▶ _What you will do_
Write out the stretch from "Task: Open .sigstore" through "tap(59, 475)" in the data again, swapping each "Open" for "Launch" and leaving everything else unchanged.

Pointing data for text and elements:
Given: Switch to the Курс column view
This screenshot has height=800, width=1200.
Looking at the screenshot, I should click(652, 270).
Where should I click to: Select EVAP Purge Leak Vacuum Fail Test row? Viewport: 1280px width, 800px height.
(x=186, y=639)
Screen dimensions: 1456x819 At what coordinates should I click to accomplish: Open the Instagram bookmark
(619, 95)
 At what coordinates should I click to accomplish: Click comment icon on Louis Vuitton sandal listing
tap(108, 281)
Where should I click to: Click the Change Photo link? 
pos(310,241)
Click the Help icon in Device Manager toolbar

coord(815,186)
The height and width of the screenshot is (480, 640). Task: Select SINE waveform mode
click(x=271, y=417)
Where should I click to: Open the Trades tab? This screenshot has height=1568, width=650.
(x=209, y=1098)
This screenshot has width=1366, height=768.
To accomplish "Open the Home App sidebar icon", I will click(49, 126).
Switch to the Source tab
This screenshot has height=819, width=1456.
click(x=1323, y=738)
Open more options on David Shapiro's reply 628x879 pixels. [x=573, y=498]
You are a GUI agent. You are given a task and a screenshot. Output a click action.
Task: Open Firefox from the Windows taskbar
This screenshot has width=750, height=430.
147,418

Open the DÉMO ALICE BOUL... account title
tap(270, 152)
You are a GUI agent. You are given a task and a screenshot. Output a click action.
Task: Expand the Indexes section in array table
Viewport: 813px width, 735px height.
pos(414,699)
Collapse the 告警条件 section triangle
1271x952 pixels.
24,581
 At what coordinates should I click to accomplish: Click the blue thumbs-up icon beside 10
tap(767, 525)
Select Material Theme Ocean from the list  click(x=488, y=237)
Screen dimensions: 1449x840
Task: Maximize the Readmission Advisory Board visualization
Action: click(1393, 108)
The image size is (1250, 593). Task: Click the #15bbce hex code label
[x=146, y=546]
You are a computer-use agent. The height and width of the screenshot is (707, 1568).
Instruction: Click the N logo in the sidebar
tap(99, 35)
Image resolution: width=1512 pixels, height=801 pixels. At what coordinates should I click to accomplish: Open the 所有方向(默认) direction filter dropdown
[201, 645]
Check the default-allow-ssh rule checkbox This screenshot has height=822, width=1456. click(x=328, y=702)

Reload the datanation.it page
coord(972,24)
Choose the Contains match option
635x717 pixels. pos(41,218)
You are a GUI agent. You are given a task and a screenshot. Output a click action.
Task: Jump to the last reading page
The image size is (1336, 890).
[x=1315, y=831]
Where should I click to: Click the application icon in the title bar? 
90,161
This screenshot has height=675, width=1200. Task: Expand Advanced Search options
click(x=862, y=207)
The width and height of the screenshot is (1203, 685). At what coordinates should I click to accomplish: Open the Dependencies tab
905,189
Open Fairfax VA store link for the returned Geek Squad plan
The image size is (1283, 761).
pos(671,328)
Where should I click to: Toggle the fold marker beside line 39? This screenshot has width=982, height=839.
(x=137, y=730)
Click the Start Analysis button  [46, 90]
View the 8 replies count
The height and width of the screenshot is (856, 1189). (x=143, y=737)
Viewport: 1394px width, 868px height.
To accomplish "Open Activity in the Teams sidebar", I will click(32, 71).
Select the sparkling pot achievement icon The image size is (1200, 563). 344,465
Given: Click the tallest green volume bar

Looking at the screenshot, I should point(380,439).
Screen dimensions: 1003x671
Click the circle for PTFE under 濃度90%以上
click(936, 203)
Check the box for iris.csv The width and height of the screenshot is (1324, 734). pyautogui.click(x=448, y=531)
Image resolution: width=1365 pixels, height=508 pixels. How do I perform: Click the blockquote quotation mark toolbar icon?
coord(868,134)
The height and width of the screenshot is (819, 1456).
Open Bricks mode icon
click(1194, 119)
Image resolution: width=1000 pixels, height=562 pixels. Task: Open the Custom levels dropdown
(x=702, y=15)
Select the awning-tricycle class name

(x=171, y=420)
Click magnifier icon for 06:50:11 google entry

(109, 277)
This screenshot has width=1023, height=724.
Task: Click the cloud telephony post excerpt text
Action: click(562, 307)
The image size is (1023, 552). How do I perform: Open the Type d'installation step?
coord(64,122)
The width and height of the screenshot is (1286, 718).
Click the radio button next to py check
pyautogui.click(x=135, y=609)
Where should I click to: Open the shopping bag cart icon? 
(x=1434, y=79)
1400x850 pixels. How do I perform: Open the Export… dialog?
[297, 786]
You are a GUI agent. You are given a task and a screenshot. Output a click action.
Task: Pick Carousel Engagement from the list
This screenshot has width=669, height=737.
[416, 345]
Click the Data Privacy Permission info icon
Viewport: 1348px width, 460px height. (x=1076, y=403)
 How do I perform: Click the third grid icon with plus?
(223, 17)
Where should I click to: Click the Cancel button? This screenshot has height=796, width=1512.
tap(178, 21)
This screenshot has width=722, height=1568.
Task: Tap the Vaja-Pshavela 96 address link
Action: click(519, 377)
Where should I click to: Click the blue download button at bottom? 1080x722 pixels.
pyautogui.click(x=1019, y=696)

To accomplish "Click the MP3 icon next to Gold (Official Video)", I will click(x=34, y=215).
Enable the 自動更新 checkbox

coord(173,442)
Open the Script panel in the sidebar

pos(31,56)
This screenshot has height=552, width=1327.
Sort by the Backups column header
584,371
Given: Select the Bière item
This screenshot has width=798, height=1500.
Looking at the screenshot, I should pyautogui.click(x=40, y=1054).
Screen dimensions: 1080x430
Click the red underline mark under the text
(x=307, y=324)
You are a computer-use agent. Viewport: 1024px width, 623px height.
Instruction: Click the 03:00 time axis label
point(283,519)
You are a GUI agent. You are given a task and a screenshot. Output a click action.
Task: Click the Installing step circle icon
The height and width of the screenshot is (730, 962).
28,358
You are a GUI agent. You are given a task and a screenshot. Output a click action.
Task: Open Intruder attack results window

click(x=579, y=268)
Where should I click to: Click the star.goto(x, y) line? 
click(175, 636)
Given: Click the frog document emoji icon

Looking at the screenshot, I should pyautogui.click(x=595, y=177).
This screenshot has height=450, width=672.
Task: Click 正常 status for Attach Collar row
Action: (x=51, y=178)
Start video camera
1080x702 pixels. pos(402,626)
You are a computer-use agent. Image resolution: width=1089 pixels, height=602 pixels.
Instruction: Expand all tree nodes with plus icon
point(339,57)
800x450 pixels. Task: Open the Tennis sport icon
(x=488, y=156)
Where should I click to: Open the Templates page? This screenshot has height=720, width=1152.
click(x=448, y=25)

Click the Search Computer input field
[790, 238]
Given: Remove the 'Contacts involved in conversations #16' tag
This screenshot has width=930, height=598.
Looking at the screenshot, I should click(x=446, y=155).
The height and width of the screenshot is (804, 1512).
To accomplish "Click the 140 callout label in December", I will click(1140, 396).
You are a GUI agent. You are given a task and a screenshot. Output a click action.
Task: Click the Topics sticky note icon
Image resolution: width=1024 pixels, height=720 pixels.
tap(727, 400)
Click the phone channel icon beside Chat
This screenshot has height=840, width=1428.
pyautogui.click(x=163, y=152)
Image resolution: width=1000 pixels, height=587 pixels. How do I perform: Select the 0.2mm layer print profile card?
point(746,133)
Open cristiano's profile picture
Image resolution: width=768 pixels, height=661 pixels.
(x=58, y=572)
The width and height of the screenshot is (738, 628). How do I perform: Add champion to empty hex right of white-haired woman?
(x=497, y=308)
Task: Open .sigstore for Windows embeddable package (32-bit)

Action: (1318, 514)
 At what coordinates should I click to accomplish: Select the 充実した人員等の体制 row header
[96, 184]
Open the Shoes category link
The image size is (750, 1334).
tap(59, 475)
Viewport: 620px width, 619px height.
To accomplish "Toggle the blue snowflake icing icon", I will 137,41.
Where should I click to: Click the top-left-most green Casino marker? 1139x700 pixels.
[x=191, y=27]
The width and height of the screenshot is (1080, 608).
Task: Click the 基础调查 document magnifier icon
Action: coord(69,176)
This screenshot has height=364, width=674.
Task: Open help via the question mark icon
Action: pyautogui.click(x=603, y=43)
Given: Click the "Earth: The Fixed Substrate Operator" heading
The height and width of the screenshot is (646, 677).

▶ _Completed exercise_
Task: Launch .sigstore for Windows embeddable package (32-bit)

Action: (1318, 514)
 At what coordinates should I click to accomplish: Select the 充実した人員等の体制 row header
[96, 184]
Launch the Shoes category link
The image size is (750, 1334).
tap(59, 475)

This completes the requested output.